▶ [Given records]:
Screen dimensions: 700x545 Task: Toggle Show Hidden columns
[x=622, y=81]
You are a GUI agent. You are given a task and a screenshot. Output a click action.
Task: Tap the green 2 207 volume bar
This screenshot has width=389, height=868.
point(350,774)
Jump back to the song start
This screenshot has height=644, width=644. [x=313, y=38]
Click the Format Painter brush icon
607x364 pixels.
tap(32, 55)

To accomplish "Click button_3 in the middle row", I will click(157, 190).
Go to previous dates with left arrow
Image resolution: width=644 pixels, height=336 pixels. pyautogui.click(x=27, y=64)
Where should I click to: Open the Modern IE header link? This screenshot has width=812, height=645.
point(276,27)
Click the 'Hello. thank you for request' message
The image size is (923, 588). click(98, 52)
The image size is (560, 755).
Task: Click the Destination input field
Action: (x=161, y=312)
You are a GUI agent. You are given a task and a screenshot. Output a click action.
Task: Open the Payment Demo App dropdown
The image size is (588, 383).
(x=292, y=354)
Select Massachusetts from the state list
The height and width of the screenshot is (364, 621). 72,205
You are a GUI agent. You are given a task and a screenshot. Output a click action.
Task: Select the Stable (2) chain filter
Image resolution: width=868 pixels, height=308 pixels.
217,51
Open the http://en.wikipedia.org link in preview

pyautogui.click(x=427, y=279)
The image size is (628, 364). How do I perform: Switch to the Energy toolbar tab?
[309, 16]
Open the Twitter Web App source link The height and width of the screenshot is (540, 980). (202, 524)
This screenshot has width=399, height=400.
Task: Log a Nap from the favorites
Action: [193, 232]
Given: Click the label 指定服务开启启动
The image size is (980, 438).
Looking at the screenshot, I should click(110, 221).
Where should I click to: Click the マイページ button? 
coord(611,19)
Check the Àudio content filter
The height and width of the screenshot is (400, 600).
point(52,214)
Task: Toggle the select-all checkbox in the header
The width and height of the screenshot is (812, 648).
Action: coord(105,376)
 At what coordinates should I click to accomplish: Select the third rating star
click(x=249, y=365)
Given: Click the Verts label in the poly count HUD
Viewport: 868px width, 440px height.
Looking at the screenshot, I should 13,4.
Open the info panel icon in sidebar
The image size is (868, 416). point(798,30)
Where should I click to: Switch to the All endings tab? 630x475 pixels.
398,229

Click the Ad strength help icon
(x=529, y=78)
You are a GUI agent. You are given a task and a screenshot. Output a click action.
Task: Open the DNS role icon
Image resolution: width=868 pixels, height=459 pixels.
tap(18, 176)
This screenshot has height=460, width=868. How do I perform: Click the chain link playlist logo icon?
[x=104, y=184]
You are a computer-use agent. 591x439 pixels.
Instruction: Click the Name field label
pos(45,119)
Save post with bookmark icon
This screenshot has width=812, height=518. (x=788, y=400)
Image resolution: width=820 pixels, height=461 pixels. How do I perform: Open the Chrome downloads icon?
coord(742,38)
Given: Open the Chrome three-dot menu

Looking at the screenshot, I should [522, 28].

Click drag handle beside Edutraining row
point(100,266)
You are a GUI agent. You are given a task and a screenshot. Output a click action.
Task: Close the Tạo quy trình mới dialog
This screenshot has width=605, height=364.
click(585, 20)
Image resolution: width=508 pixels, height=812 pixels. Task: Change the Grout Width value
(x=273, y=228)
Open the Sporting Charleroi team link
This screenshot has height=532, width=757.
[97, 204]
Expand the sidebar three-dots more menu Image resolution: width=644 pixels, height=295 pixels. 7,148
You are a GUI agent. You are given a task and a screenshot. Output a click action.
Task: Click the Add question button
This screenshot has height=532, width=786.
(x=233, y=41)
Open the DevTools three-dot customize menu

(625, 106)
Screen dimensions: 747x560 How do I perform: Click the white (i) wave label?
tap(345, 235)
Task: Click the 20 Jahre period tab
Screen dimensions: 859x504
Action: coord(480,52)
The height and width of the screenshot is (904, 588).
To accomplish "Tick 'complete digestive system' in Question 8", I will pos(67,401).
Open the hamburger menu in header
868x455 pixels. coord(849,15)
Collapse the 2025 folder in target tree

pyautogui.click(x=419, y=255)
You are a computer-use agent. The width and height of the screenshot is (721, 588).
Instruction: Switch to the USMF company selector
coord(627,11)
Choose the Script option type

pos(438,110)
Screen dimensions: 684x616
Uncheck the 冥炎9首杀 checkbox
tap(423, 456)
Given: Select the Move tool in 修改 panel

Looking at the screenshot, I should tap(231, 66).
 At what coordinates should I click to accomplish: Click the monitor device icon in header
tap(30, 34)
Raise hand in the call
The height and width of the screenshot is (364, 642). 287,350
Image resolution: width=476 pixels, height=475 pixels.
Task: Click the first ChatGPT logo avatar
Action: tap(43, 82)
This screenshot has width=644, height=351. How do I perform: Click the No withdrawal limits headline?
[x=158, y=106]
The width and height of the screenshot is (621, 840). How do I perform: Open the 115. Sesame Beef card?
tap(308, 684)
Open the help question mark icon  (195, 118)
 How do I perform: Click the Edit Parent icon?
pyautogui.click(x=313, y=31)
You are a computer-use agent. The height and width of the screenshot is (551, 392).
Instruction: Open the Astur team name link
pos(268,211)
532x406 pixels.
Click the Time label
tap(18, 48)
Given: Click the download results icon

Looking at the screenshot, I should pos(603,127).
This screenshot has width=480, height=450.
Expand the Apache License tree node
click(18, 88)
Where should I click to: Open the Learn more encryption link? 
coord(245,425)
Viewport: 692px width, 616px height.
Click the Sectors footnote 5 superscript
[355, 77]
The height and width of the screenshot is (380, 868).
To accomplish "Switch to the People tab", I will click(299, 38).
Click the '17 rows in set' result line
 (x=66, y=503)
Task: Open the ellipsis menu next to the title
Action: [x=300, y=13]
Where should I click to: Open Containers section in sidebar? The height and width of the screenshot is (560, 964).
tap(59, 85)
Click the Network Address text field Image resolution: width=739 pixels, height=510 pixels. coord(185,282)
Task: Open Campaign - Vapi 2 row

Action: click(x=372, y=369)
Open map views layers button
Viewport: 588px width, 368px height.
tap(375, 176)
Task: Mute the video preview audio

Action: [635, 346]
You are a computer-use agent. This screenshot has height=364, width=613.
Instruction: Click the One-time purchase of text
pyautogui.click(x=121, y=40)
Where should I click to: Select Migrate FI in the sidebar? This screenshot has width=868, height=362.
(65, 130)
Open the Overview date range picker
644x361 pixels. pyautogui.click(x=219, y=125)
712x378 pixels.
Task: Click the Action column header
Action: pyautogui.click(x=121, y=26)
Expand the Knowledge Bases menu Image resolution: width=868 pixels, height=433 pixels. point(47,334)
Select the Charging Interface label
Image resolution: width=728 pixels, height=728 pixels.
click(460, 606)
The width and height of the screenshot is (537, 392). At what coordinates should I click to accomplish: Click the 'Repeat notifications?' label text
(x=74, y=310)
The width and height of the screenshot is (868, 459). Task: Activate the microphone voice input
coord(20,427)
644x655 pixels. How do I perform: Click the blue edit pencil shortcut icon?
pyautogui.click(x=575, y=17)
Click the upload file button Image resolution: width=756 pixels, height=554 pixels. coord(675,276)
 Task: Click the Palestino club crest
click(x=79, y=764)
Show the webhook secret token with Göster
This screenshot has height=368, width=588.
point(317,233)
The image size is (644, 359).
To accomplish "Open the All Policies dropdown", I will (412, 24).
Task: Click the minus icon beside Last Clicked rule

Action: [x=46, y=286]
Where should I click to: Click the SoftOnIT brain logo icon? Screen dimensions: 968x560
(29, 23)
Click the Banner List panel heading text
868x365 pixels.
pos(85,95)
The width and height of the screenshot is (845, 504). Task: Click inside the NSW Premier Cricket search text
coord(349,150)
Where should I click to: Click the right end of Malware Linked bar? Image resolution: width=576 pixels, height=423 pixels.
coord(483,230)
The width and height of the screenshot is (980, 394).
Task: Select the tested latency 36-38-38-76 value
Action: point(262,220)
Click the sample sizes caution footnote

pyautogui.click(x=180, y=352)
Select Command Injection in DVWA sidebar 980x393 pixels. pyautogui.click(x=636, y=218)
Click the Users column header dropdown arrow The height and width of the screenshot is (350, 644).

▶ [Problem details]:
Copy exactly the stretch of data above from the line with "Where should I click to: Open Containers" through the line with "Click the upload", and omit all other lines.

▶ [Written response]:
Where should I click to: Open Containers section in sidebar? The height and width of the screenshot is (560, 964).
tap(59, 85)
Click the Network Address text field Image resolution: width=739 pixels, height=510 pixels. coord(185,282)
Task: Open Campaign - Vapi 2 row

Action: click(x=372, y=369)
Open map views layers button
Viewport: 588px width, 368px height.
tap(375, 176)
Task: Mute the video preview audio

Action: [635, 346]
You are a computer-use agent. This screenshot has height=364, width=613.
Instruction: Click the One-time purchase of text
pyautogui.click(x=121, y=40)
Where should I click to: Select Migrate FI in the sidebar? This screenshot has width=868, height=362.
(65, 130)
Open the Overview date range picker
644x361 pixels. pyautogui.click(x=219, y=125)
712x378 pixels.
Task: Click the Action column header
Action: pyautogui.click(x=121, y=26)
Expand the Knowledge Bases menu Image resolution: width=868 pixels, height=433 pixels. point(47,334)
Select the Charging Interface label
Image resolution: width=728 pixels, height=728 pixels.
click(460, 606)
The width and height of the screenshot is (537, 392). At what coordinates should I click to accomplish: Click the 'Repeat notifications?' label text
(x=74, y=310)
The width and height of the screenshot is (868, 459). Task: Activate the microphone voice input
coord(20,427)
644x655 pixels. How do I perform: Click the blue edit pencil shortcut icon?
pyautogui.click(x=575, y=17)
Click the upload file button Image resolution: width=756 pixels, height=554 pixels. coord(675,276)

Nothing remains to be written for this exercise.